Though it may be hard to put a monetary value on it, your business’ reputation and brand image are vital assets. As such, when it comes to maintaining your online presence, paranoia should strike deep.
Everybody look what’s going down…
Everywhere we turn these days, there continues to be a seemingly never-ending stream of business and marketing experts extolling the great virtues of social media and as well as the platforms, tools, and devices built around them. While it’s true that the Internet and social media coupled with the advances in mobile technology can be a welcomed boon to smaller companies looking for low-cost ways to market their products and services, business owners should nevertheless proceed into the social media sea with caution.

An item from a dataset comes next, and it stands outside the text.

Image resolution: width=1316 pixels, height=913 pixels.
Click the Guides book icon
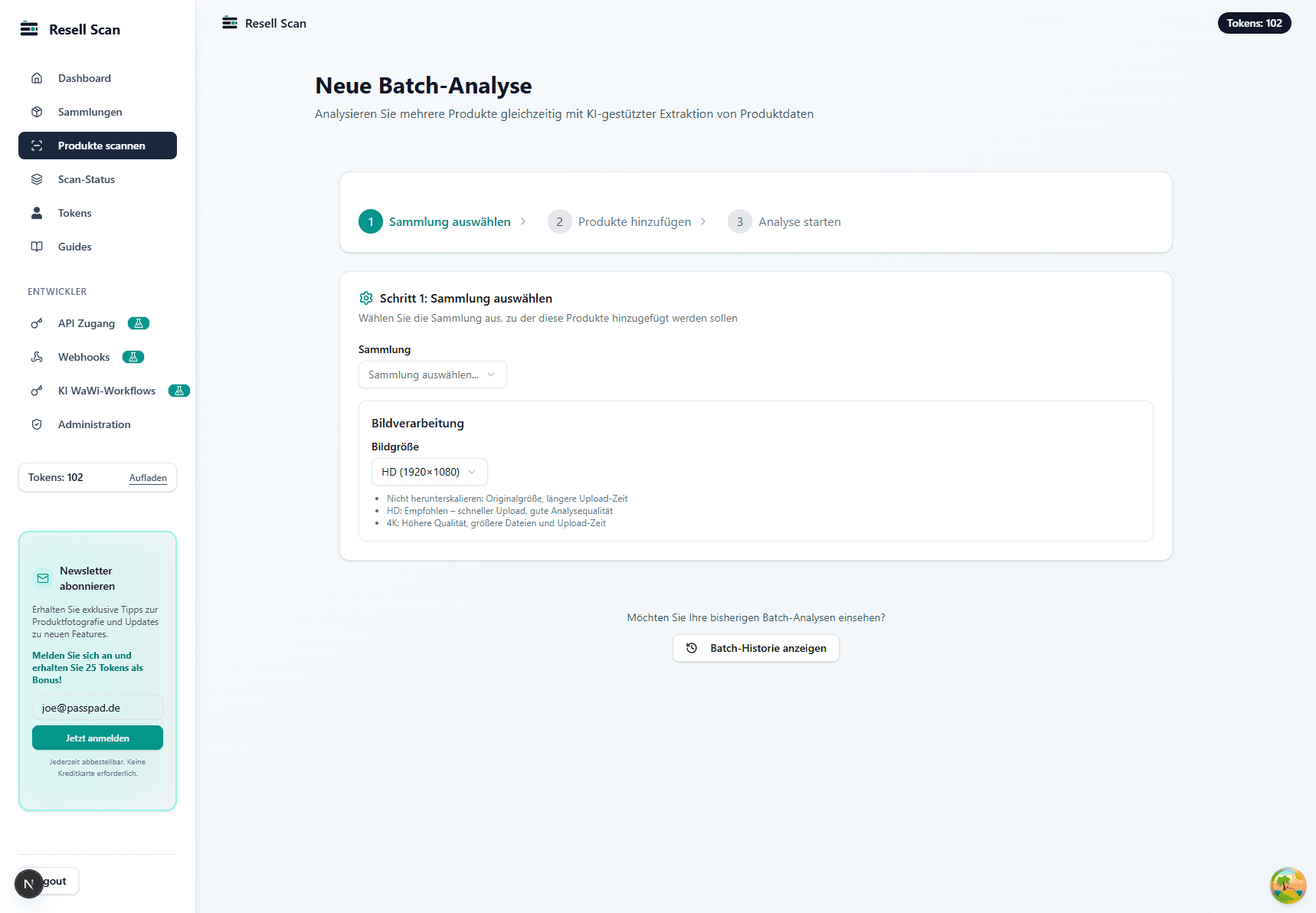(37, 247)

The power and potential of social media to “put your business on the map” is as great as it’s ability to swiftly and thoroughly destroy your business’ brand and reputation. User generated content in the form of blogs, websites, forums, consumer review sites, or the social media platforms, such as Twitter, Facebook, or Foursquare can be calm waters one instant and an unbridled tidal wave, the next. Though this may seem like a well-known fact to some, it amazes me how ignorant others remain.

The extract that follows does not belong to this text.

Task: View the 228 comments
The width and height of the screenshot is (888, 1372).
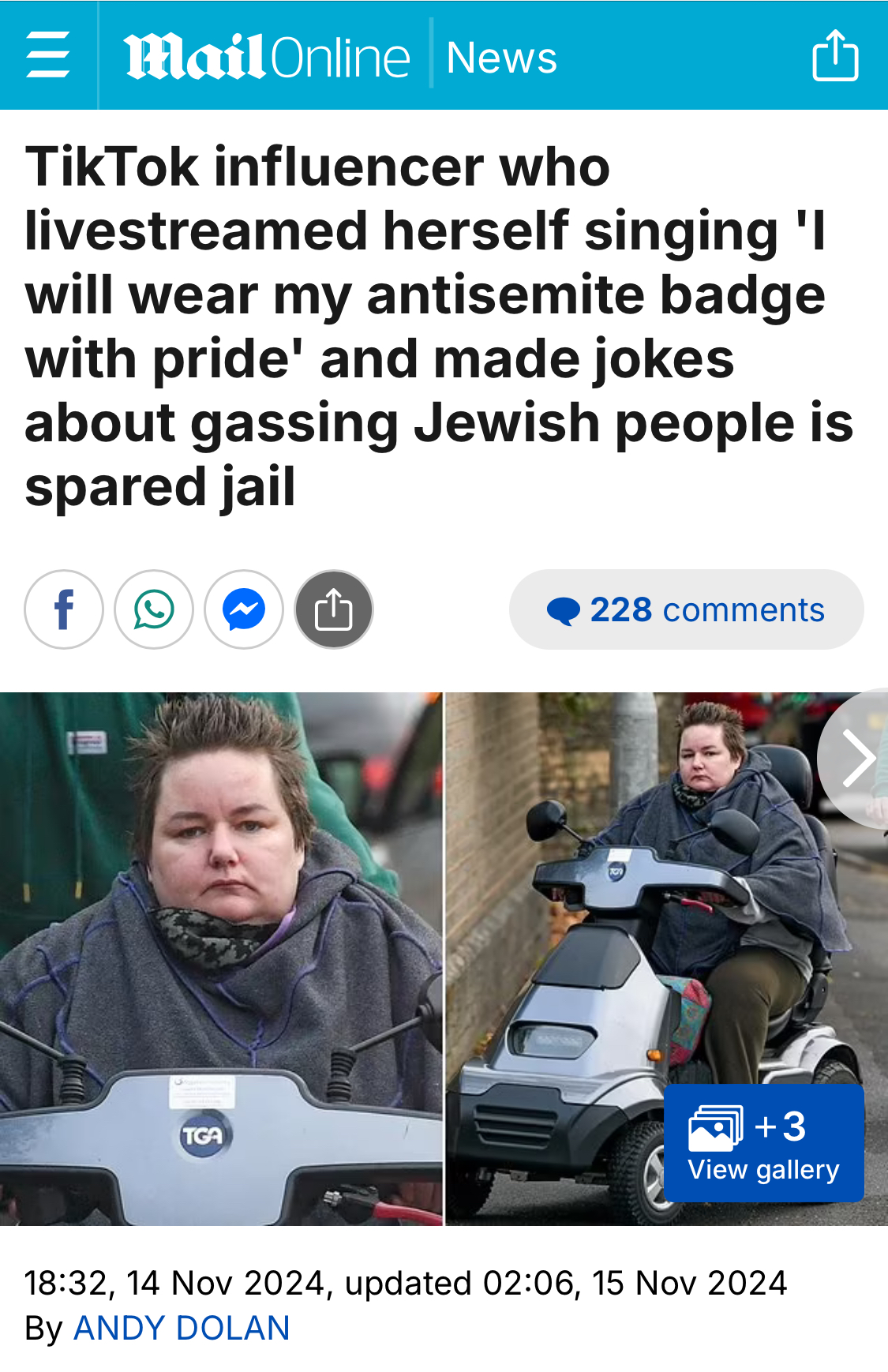Action: point(687,609)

If you are going to be generating waves then you want those waves to work for you, not wipe you out.
Here are five, not so well-known reasons why you need to be extra vigilante when monitoring and managing your online reputation and brand:
1. Just because it’s not true, even if you can prove it, does not mean it will go away. This is one of the most important ideas to keep in mind with regards to social media: impressions are formed quickly, yet they are hard to change once there. Realize that the average consumer is being bombarded with a constantly changing array of information, images, and sounds, and there is often little time (or patience) to stop and ponder the validity of it all. A series of bad reviews from some disgruntled customers or a negative piece of publicity (even if it is exposed as a fake) has the power to turn away potential clients and irritate current ones.
2. Silence in social media = acceptance. Though silence may sometimes be golden in certain social situations, it usually does not apply when it comes to social media. Failing to promptly and adequately address a torrent of negative publicity can have grave consequences for your business and its brand. Many people may actually look for your response initially, and finding nothing, they will assume the message is true. Moreover, in some instances, your response should be made within a few different platforms. So for example, a sudden flurry of negative consumer reviews may warrant a message on your company’s website, not just a direct response on the site where the reviews were made.
3. Free monitoring tools and services are a good start… but realize they don’t catch everything. Services, such as Google Alerts or social media search engines, like Social Mention, definitely have their value and are important tools worth using for your online reputation management. But the depth and relevancy of their searches are actually quite limited. Depending on the nature of your business, you may want to consider a paid monitoring service or hiring a reputation management consultant.
4. Your employees and business relationships (not your customers) pose the biggest threat. As much as it is of vital importance to value and trust your employees and business partners, it doesn’t mean that you should be lax in sharing confidential or potentially damaging information either. After all, these people out of necessity will likely be exposed to more insider information regarding you and your company than those on the outside, and they therefore are in a position to do more damage if they choose to. Make sure that you do your due diligence when it comes to confidentiality and social media usage policies. This is especially important if you have an assistant or other employee who has access to your email and social media accounts.
5. Professional and personal boundaries often get blurred. Even if you go to great lengths to keep your personal and professional profiles separate, the chances that sensitive or damaging information will leak or “cross over” online are pretty high. It is easy for these two worlds to get intertwined- especially with the way social media platforms and mobile devices are being set up these days. As a small example: if you use Foursquare, the social check-in site, is it as a business person or as a consumer? Do you really want your clients to know where you are checking in?
Bottom line: in order to avoid unleashing a tidal wave of online negativity (or at least be in a good position to stem the flow), it pays to be on your toes. When it comes to online reputation management and brand monitoring for your business a little paranoia can be a very good thing.